Roman Polanski est arrivé à Gstaad

Publié le par actu

Les journalistes se pressent devant le chalet de Roman Polanski, le 4 décembre 2009 à Gstaad
 
Les journalistes se pressent devant le chalet de Roman Polanski, le 4 décembre 2009 à Gstaad/JEAN-CHRISTOPHE BOTT/EPA/SIPA

PEOPLE - Deux berlines se sont présentées devant le chalet, vendredi midi...

Une arrivée digne d'une descente dans un palace. Vendredi, Roman Polanski  a été libéré sous caution comme prévu, vendredi. Il est arrivé dans son chalet de Gstaad peu avant 13h, dans l'une des deux berlines aux vitres teintées qui avaient été spécialement affrétées par les autorités suisses.

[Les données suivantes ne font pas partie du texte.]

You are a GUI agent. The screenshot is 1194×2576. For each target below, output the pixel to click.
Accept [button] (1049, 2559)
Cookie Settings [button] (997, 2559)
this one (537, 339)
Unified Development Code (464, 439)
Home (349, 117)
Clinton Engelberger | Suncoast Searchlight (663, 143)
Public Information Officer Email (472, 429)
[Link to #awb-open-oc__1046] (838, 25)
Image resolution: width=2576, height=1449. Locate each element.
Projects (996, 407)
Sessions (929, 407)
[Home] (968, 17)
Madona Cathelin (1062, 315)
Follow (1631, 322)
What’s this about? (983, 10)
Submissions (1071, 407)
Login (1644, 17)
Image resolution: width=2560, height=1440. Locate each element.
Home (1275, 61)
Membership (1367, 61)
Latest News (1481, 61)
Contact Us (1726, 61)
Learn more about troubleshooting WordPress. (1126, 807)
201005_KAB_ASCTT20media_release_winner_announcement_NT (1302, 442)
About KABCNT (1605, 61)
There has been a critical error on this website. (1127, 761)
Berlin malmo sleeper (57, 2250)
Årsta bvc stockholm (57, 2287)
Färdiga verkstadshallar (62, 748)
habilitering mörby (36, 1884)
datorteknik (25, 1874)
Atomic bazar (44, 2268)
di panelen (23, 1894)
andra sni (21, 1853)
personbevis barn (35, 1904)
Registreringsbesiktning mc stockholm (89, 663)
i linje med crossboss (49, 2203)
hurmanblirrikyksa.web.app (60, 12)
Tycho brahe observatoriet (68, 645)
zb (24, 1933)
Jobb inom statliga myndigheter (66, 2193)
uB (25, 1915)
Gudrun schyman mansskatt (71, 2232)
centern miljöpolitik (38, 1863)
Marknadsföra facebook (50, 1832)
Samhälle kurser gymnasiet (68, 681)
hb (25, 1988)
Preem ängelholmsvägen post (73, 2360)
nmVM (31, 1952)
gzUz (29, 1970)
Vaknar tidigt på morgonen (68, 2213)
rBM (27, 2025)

Le réalisateur n'est pas arrivé dans une maison vide. L'épouse du cinéaste Emanuelle Seigner est sur place, elle 
est d'ailleurs apparue à la fenêtre du chalet.


 
Sorti de prison, Roman Polanski est cependant loins d'être libre comme l'air. Assigné à résidence dans son chalet pour une durée indéterminée, il sera équipé d'un bracelet électronique qui transmettra ses moindres déplacements. Ceci en vue d'éviter une nouvelle fuite du réalisateur, qui avait quitté les Etats-Unis en 1978 avant la fin de son procès. Le réalisateur franco-polonais «s'est engagé à ne franchir à aucun moment les limites de sa propriété», a assuré vendredi le ministère suisse de la Justice.
 
Jeudi, Roman Polanski a été
déplacé de sa prison de Winterthour, où il était incarcéré depuis plus de deux mois, pour un endroit tenu secret. Un transfert organisé «pour des raisons de sécurité», selon le ministère suisse de la Justice. 

La ville mécontente

Le transfert de Roman Polanski à Gstaad est synonyme de battage médiatique, ce qui n’est pas du tout du goût de la petite station suisse, réputée pour son calme et ses prestigieux locataires. «Il va y avoir un vraie traque des médias. C'est très angoissant», a déclaré jeudi à 20 Minutes Hervé Témime, l'un des avocats du cinéaste.

Vendredi, le directeur de l'Office du tourisme de Gstaad s’est publiquement ému de l’arrivée massive des journalistes du monde entier, avouant être inquiet pour l'image de sa station. «On s'approche lentement d'une certaine saturation», a reconnu Roger Seifritz. Et cela ne fait sans doute que commencer.